* **WHAT TO WORK ON**
**a.** Please give the title of the book by Greg LeRoy that the forum thread on Georgia's Rivian subsidy mentions.
**b.** Write the next part of the forum thread on Georgia's Rivian subsidy, starting after its last line.

* **EXTRACT PROVIDED**
BEGIN
Posted on 05/04/2022 11:05:37 AM PDT by poconopundit
The Economic Development Fraud Watchdog group, Good Jobs First, has released a scathing report on the $1.5 billion subsidy package the State of Georgia has approved for the "unproven" electric vehicle company – Rivian. Greg LeRoy, the watchdog's Executive Director, offered the following analysis of the Georgia Rivian deal, what he believes to be the largest subsidy package for an auto assembly factory in U.S. history.
Good Jobs First is a non-profit, non-partisan research group on economic development incentives. Greg LeRoy is also the author of book, The Great American Jobs Scam, a landmark historical analysis of economic development fraud in the U.S. I highly recommend FReepers freely download and read selected PDF chapters of the book on the site. The book is so dense with fraud examples and complex schemes that it reads like a detective novel: there's no way you can absorb the contents of this book in one sitting. I bought the hardcover book six weeks ago, and it's so well-written and dense with new things to learn that I find myself carrying the book with me to read on my commute. The book explains the gaming-of-the-system done by Fortune 500 firms as they relocate business from one state/city to another — or pressure governments to provide tax breaks or incentives to retain jobs in a state. The job scams are enabled by negotiations (or colluding) with either corrupt or foolish state governments who basically give away the store -- and shift the tax burden away from big businesses and onto residential and small business property owners. The irony is these jobs scams are probably equally — if not more — as damaging as the practice of off-shoring jobs to a foreign country then selling the products back into the USA. The difference is the offshore fraud via Mexico or China gets press attention. So why are job scams mostly invisible to the public? Well, often it's because politicians purposely mask the fraud as a public benefit saying, "our film/video industry subsidies are bringing wonderful Hollywood jobs here" when in fact Georgia is paying massively each year for only a few thousand film/video industry jobs for Georgians. |
The Georgia Rivian “deal” was announced this week and it’s a huge $1.5 BILLION dollar incentive package.
This story analyzes the fraud from an economic development point of view— and the author says this is a raw deal for Georgia taxpayers.
Undoubtedly another of Kemp’s brilliant ideas.
Are GA voters as stupid as SC voters?
Ping
I’d be checking on which Georgia Politicians’ Campaign Fund Accounts (or bank accounts) got a Rivian Plus-up from anyone connected with Rivian.
That “author” is full of shit.
There are massive clawbacks.
If the investment and the jobs don’t happen Georgia doesn’t deliver and/or takes back monies.
Rivian currently has $10B cash on hand and plans to invest $5B into Georgia and is backed by Amazon/Jeff Bezos. Amazon/Bezos owns a 20% stake in Rivian.
END
* **PROVIDED INFORMATION**
BEGIN
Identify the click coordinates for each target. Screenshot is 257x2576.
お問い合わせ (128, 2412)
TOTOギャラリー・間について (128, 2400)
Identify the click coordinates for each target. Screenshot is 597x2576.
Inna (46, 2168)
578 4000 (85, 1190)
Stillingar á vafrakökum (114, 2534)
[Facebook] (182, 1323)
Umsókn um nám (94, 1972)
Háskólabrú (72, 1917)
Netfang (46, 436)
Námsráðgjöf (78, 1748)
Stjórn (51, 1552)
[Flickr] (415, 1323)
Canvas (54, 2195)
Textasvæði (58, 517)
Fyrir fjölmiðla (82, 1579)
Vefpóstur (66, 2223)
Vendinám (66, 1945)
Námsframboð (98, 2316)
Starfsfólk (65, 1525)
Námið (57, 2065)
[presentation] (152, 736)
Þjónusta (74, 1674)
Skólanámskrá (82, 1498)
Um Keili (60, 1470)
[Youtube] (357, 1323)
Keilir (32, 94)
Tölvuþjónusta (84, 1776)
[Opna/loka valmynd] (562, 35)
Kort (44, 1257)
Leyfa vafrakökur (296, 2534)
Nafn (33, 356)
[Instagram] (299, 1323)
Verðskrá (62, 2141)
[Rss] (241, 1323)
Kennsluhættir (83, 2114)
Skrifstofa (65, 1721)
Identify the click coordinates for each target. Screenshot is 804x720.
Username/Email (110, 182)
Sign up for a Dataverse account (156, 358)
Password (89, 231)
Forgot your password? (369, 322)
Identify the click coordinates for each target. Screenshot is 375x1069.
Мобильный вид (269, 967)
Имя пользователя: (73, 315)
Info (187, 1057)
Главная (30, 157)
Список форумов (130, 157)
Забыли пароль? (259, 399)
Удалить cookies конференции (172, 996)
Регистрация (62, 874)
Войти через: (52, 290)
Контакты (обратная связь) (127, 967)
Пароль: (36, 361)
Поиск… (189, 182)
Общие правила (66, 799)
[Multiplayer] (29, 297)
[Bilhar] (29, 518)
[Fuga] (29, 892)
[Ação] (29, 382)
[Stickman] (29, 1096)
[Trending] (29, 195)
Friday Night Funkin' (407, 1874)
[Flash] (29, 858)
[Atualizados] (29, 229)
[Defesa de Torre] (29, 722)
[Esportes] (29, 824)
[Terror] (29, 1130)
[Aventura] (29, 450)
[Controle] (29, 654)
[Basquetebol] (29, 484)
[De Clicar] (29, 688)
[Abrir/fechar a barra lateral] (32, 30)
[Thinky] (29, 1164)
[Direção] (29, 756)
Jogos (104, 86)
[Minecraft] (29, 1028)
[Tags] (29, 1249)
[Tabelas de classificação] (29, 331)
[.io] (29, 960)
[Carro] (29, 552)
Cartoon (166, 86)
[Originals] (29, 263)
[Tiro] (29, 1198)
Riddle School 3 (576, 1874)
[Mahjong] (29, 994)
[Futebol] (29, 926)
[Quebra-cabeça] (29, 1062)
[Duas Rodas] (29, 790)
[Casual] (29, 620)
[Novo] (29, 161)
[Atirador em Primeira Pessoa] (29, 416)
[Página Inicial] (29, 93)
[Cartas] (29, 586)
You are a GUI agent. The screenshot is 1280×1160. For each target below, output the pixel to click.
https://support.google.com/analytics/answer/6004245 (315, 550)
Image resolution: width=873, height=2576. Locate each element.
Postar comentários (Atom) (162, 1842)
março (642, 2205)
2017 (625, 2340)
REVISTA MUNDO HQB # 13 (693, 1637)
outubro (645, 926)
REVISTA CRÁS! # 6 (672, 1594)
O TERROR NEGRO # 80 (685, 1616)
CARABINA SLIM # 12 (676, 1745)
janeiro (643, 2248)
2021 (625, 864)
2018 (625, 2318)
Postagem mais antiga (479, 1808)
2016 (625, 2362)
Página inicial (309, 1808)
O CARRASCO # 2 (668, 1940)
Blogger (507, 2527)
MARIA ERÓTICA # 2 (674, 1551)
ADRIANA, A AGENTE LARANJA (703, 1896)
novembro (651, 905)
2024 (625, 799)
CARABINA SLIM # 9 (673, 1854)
END
* **TASK-BY-TASK ANSWERS**
**a.** The Great American Jobs Scam

**b.**
Jeff Bezos is proven. And proven not to be a stupid businessman.
If you want to read about the local (Morgan County up in arms) perspective on this Rivan story, here's the link to my FR vanity on that subject a few weeks ago.
Do you have a link so we can read about those clawbacks?
Thanks.
Ftom last week:
“Amazon on Thursday reported a rare quarterly loss of $3.84 billion, owing entirely to a $7.6 billion loss in value of its stock investment in Rivian Automotive. Same with Ford, which said it lost $5.5 billion on its Rivian holdings in the quarter, causing it to report an overall loss of $3.1 billion.”
See #12
The pickup starts at $67,500...the SUV at $72,500.
I’m not a biologist, but that’s steep.
Last week, Rivian stock took a beating and perhaps they were hoping the announcement would cause the stock to rise again.
But that didn't happen. See the charts on the Google stock market page for Rivian. The stock shows a steady decline from about $180 a share to about $30 now.
I've got to believe this is not good news for Brian Kemp who's been championing this Rivian deal. The loss of Wall Street'sc confidence may cause Georgians to rethink voting for a Governor who's a succor for a raw deal from a formerly hyped company.
Here's another damning the financial story (published today) that sounds authoritative:
That a smokin’ find indeed, SmokingJoe. Thanks.
As compared to the Ford 150 Lightning EV which starts at only $40,000.
The monthly payments must be killer, especially on top of your student loan payments even having never taken any student loans.
Rivian made only 1,050 vehicles last year -- and no one knows how many of those were actually sold. Plus you can hardly call 1,050 vehicles "production volume" car-manufacturing. Tesla on the other hand sold 500,000 vehicles in 2021.
Has there ever been a more HYPED vehicle manufacturer than Rivian?